Count the lines in the records that contain the string "Show", matching case exactly, and reply with that number only.

━━ SUPPLIED DATA ━━

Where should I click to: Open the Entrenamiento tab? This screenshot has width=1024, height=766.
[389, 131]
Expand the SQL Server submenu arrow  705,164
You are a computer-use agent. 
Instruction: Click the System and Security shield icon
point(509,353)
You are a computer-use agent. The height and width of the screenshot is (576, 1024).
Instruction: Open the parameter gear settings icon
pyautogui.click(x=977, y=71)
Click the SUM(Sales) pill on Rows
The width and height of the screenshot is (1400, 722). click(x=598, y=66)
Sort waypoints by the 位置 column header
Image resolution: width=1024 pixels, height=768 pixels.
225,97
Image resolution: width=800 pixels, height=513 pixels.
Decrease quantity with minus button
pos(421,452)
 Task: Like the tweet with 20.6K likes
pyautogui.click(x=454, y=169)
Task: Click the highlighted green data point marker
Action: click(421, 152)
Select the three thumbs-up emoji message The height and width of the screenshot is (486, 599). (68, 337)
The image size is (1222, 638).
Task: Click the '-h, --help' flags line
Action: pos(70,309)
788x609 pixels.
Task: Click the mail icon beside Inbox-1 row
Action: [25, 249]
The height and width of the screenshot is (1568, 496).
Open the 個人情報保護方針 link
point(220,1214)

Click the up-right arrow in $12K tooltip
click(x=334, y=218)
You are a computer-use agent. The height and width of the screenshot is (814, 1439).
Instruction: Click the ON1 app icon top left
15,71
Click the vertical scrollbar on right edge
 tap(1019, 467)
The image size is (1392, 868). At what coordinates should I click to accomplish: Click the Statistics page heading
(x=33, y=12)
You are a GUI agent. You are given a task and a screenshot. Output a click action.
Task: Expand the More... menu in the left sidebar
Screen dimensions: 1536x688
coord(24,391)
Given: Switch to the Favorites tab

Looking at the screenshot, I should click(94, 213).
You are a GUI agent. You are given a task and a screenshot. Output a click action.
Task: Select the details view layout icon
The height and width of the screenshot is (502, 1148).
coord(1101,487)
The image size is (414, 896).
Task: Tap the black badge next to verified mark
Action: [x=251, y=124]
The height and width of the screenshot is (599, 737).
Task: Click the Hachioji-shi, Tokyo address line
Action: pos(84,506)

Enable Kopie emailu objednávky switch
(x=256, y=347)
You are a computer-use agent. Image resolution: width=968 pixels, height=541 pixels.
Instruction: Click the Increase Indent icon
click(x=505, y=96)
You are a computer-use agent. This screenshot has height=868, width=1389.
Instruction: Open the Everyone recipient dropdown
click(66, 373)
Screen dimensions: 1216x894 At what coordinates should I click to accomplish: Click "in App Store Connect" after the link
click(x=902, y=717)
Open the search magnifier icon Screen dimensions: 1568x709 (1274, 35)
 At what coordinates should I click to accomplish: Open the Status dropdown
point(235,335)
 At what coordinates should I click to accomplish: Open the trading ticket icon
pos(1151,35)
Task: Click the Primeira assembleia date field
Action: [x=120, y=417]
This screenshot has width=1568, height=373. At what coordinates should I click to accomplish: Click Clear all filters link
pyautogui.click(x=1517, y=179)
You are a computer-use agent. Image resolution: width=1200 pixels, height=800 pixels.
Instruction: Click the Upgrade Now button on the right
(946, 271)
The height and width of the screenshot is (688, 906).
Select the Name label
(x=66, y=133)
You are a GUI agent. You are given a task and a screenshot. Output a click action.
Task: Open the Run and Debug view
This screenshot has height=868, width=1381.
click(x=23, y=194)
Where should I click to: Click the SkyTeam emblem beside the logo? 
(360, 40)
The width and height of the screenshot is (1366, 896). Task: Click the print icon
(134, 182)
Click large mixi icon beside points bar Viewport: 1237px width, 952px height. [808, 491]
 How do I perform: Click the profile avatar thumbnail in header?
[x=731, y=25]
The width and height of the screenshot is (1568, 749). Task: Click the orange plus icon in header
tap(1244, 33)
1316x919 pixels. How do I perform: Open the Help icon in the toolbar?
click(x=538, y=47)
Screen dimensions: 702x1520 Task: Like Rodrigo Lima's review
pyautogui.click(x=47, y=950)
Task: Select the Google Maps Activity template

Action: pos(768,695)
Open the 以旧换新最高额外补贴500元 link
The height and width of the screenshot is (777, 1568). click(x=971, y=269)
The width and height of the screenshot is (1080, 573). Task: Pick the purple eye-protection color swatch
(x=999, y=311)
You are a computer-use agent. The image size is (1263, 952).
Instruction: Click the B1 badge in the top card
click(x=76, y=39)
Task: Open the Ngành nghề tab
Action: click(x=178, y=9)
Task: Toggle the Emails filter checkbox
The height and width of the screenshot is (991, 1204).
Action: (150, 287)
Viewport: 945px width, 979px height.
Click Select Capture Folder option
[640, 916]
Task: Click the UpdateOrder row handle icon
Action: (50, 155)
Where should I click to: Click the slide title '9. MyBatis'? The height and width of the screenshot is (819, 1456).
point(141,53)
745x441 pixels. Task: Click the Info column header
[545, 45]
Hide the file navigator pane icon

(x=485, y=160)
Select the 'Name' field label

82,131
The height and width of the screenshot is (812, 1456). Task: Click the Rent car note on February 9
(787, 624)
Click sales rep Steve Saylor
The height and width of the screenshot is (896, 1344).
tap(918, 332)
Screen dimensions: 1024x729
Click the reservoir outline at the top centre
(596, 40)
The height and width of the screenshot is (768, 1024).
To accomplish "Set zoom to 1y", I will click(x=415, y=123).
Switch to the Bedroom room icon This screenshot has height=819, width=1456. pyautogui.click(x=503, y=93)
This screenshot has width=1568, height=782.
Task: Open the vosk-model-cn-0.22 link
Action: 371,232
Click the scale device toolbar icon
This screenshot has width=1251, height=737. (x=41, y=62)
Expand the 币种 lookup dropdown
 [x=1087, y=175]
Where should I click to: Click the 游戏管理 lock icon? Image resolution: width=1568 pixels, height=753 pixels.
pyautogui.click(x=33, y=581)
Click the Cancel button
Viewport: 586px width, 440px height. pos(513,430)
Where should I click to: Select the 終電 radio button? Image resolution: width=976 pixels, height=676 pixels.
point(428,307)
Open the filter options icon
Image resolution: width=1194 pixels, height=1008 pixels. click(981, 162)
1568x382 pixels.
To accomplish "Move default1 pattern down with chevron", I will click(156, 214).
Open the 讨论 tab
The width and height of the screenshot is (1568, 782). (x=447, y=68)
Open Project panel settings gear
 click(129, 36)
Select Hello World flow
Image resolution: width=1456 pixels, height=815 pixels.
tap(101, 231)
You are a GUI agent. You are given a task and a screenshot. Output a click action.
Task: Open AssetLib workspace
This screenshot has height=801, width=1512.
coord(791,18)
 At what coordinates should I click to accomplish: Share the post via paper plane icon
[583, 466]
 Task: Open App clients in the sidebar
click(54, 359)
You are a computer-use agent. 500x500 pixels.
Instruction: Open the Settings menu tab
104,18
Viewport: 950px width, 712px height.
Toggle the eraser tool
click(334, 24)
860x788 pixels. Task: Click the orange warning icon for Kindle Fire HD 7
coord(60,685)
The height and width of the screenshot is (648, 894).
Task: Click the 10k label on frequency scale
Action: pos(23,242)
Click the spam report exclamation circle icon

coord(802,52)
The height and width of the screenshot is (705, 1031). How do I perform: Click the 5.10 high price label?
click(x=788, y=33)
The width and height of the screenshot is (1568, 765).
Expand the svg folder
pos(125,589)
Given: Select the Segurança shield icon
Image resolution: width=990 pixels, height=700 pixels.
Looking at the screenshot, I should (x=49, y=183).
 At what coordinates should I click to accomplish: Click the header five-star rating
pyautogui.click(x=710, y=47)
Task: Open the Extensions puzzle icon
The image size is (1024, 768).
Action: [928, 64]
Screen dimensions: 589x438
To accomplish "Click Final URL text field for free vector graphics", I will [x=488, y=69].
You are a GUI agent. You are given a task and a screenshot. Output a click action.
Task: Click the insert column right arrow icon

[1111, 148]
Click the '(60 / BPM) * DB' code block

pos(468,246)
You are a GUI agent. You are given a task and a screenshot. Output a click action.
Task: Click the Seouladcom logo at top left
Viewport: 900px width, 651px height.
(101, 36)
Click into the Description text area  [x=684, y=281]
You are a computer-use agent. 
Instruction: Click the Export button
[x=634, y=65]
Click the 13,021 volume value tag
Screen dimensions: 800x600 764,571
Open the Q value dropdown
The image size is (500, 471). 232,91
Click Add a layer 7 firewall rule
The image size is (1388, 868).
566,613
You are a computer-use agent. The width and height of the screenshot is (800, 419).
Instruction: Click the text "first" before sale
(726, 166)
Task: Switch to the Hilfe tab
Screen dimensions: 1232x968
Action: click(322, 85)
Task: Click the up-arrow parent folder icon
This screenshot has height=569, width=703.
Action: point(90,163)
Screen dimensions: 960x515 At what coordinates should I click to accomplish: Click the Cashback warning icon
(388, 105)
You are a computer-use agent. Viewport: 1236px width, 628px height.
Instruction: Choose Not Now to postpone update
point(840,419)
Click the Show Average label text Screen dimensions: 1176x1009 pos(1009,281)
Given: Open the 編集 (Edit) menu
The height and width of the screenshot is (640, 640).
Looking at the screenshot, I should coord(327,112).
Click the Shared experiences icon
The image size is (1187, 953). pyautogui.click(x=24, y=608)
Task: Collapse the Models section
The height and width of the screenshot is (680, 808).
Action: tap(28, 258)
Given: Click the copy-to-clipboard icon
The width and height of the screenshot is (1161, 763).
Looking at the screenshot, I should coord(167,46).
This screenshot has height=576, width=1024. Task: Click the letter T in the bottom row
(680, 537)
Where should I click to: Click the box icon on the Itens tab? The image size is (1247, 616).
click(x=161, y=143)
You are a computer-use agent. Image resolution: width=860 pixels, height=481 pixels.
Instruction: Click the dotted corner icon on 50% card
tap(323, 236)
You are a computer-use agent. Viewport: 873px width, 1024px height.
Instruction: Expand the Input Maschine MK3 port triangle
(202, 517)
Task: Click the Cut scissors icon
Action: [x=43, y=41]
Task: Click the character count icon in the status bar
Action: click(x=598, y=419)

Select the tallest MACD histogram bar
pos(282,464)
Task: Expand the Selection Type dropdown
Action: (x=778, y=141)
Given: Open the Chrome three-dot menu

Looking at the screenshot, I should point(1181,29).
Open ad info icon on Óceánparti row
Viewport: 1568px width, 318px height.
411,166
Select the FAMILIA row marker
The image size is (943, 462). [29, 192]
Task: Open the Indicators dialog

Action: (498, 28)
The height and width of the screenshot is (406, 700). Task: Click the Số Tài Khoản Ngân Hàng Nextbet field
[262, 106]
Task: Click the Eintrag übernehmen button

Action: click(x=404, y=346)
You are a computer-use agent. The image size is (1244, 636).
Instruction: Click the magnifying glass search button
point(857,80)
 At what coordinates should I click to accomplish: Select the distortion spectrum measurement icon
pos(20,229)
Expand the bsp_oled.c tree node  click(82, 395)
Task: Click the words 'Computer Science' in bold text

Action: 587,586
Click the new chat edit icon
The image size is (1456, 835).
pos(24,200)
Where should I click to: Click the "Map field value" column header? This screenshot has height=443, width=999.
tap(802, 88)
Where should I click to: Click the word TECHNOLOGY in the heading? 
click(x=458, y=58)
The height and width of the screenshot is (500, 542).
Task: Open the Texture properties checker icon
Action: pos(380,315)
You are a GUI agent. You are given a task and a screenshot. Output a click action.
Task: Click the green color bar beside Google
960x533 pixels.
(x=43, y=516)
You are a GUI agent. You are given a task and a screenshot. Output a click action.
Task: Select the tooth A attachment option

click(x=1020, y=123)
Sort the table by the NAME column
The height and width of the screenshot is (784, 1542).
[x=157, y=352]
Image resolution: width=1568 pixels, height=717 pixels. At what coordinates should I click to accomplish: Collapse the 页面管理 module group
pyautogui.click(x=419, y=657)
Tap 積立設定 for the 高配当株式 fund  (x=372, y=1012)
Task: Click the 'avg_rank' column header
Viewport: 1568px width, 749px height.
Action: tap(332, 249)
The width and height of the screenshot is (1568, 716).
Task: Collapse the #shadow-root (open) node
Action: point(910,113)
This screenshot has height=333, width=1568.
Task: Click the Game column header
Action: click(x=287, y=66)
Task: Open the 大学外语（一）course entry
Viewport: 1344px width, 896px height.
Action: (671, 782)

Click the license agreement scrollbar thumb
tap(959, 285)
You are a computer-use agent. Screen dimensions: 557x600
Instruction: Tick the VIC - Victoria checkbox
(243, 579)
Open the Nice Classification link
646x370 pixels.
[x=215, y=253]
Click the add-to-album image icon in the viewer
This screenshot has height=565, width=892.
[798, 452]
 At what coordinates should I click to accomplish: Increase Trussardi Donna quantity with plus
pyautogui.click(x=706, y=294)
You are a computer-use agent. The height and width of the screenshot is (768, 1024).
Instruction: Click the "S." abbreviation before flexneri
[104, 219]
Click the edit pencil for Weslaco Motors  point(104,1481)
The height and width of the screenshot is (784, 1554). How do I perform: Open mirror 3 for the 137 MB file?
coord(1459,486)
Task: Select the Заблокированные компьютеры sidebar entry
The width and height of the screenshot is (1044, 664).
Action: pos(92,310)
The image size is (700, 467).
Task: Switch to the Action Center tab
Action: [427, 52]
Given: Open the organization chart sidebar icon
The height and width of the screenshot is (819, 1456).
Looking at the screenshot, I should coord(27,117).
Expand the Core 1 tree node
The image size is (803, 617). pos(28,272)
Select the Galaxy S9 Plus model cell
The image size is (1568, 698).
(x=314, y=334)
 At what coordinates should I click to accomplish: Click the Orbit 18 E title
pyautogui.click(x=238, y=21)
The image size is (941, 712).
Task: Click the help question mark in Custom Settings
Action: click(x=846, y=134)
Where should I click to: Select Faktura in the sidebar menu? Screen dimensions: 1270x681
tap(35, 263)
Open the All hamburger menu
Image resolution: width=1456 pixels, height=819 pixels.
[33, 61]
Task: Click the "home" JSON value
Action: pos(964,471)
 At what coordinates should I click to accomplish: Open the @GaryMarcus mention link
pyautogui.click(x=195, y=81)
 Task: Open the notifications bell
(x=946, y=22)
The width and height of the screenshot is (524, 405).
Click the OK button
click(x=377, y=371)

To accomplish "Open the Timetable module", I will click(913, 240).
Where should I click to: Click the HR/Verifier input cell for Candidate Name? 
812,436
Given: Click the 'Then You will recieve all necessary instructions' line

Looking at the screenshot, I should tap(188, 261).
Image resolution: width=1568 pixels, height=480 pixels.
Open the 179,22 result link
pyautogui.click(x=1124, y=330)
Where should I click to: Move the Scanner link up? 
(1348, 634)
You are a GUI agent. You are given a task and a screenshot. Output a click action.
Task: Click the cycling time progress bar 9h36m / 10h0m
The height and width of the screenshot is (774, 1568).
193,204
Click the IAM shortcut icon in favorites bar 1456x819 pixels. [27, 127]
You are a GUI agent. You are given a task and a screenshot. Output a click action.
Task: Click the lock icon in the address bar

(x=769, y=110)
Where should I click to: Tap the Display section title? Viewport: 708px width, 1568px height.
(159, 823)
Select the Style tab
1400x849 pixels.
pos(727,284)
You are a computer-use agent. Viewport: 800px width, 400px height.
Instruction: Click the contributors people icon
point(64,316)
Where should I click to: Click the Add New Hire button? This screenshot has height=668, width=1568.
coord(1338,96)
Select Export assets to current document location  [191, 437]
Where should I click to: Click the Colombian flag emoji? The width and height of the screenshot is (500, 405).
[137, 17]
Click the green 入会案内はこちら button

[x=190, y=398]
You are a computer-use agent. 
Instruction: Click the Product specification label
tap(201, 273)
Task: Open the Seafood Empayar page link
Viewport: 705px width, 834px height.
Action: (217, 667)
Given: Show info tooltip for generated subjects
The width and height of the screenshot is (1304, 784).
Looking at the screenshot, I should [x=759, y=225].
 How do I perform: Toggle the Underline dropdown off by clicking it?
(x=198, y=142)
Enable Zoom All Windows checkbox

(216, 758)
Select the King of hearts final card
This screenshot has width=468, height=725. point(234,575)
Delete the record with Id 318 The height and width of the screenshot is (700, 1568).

━━━

# EXPECTED ANSWER
2